Uno de los cambios más notables tuvo lugar en su estilo de comunicación. Pocos recuerdan a aquella ex senadora que, incómoda y hasta abrumada, acomodaba los micrófonos y su flequillo en busca del término más apropiado para expresar esas ideas que fluían, sí, pero inconsistentes: en la “era del yuyito”, Cristina todavía se presentaba algo turbada ante el público, incluso frente a obsecuentes y entenados. Hoy predomina una comunicadora versátil y segura, que sonríe por doquier y maneja los tiempos del espectáculo con notable seguridad, a veces con algo de desmesura (es, en el fondo, siempre fiel a sí misma). En la era de la videopolítica, tal vez conducir implicaba más habilidades con las audiencias que con las masas. Pero ya superamos esa etapa, típica de los 90: ahora la política se volcó de lleno a las redes sociales. Cristina también y las usa, inconstante y verborrágica, tal como es ella.
En apenas tres años, convirtió un triunfo apabullante en un recuerdo tenue, casi irrelevante. La pretensión de continuar los pasos de Chávez, Correa, Morales y Putin quedó irremediablemente empantanada en una serie de desaciertos tan profundos como innecesarios. El cepo cambiario implicó la pérdida del votante medio y, peor aún, la aceleración de la fuga de capitales, que se había revertido allá por 2002, luego de la gran crisis, pero que se reinstaló como hábito desde la intervención del Indec, en 2007, y el uso de la inflación para financiar los caprichos del poder. Los dólares que le faltan al Gobierno, frenan la economía y ponen nerviosos a todos y todas, los tienen los propios argentinos. Algunos, los que se avivaron, los que tenían memoria, los que pudieron.

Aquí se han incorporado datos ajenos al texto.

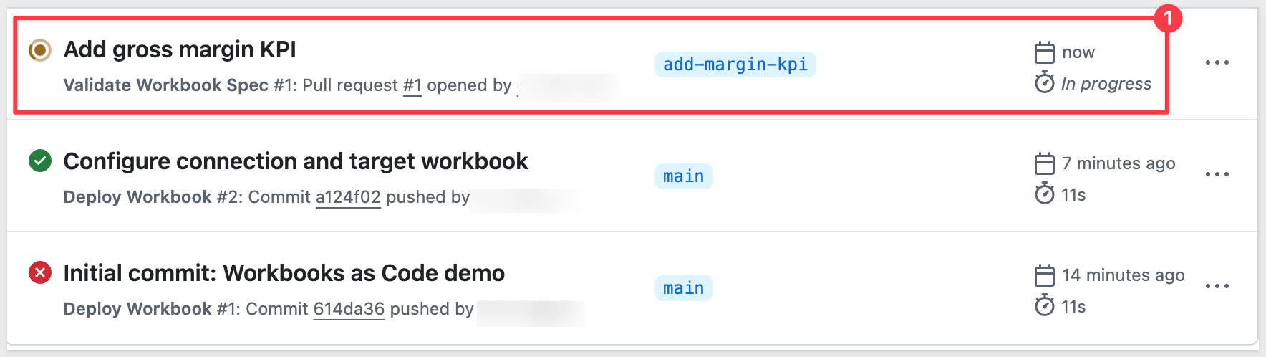
Task: Select the main branch label in Configure connection row
Action: pos(684,176)
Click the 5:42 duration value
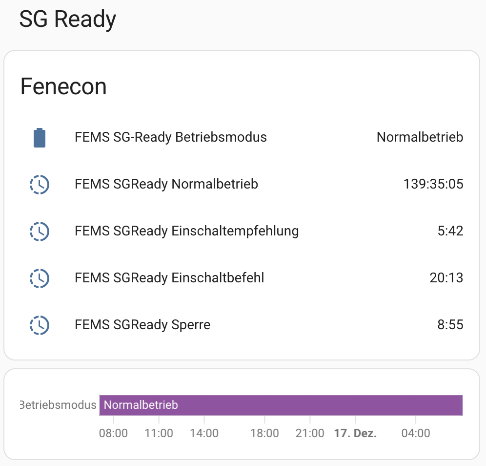Viewport: 486px width, 466px height. tap(450, 231)
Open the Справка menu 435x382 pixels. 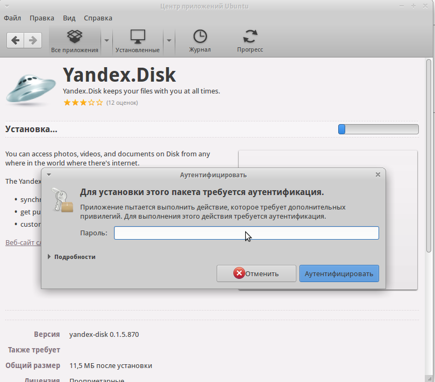point(98,18)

Lo más importante de todos estos años es lo que no pasó. Evitamos la tentación hegemónica, la regresión autoritaria, el colapso de la democracia liberal. Argentina tiene hoy una oposición en condiciones de generar alternancia. Y aunque ganara cualquiera de los candidatos competitivos del FpV, seguramente experimentaríamos un salto a la normalidad y la moderación. Esto no significa que tengamos un sistema institucional idóneo para promover el desarrollo equitativo y sustentable. Para nada, ésa es la gran asignatura pendiente. Pero seamos honestos: no lo tenemos ahora, tampoco lo teníamos antes de los Kirchner.

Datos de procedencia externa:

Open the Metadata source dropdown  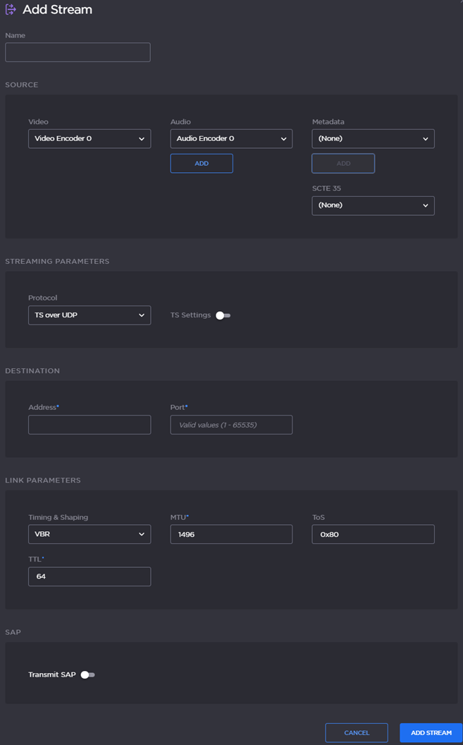coord(373,139)

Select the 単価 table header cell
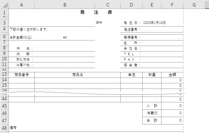click(131, 74)
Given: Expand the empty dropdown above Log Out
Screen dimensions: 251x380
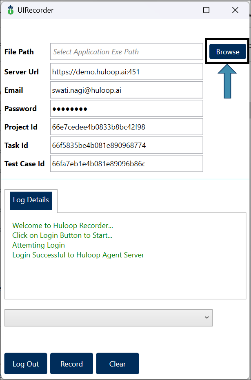Looking at the screenshot, I should point(109,317).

Por el contrario, ellos son la expresión de una sociedad deshecha por la peor crisis de su historia. Mirando en la última década y media, la irrupción del populismo autoritario en América Latina, Asia y Africa, incluso también en Hungría, nos pudo haber ido bastante peor. Si tenemos en cuenta las manifestaciones de hartazgo que, por derecha e izquierda, protagonizan los segmentos más afectados en virtud de la larga recesión europea (Podemos en España, el UKIP en el Reino Unido, la derecha de Marie Le Pen en Francia), el kirchnerismo podría ser interpretado como la versión doméstica (personalista, desorganizada, improvisada, pletórica de casos de corrupción) de un fenómeno común a escala global.